February 2014 - Digging Your Own Grave

Digging Your Own Grave

Submitted by: Stephen Rodgers

How many times have you driven, or walked by an open trench, and how many of those had protection systems installed? I read a minimum of two or three articles per week on fatalities caused by trench collapses, and the same holds true for falling into unguarded trenches. If you are working in an unprotected trench when it collapses there is a high probability you will be hurt, or killed. The sad part is that following state and federal standards will both protect you, but many times these are disregarded. For example, NRS 455.010 in essence states that if you dig in the ground you must guard it with some kind of barrier, and OSHA standard 29 CFR 1926.650 Subpart P covers excavations and protection standards.

Our article today will focus on trench cave-ins, and what we can do to protect ourselves.
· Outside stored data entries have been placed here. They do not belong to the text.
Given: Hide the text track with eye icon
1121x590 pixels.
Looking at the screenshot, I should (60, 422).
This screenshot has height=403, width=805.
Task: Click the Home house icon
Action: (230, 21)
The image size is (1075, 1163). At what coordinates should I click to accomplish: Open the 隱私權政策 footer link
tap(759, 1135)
First, we need to understand what is considered an excavation; by definition, excavation means “any man-made cut, cavity, trench, or depression in an earth surface, formed by earth removal.” Did you notice the word any in the definition? We shouldn’t be worried about a cave-in in a six inch ditch, but CFR 1926.652 states that any excavation 5 feet, or deeper will have some kind of protective system, unless it is cut entirely in stable rock. Here in Nevada we have very few places that can claim ”stable rock” so that means we need to use protective systems. These systems include sloping and/or benching, and support/shield systems. Generally speaking, very few projects can use benching and sloping due to the large areas that these methods require. Support and shield systems, specifically shield systems such as trench boxes, are the most commonly used. These systems will protect you against collapses when properly installed, but what about other engulfment issues such as water or hazardous atmospheres? You should never enter a trench that has water in it, water can make walls collapse. Another issue is how do you know if the atmosphere is hazardous? Well, just by atmospheric testing. Also, there are other things to consider when you enter into a trench because depending on what you are doing in the trench this space could become a confined space in some cases, and other safety standard will apply. That brings me back to my title; if you miss any of the above steps you may just be digging your own grave.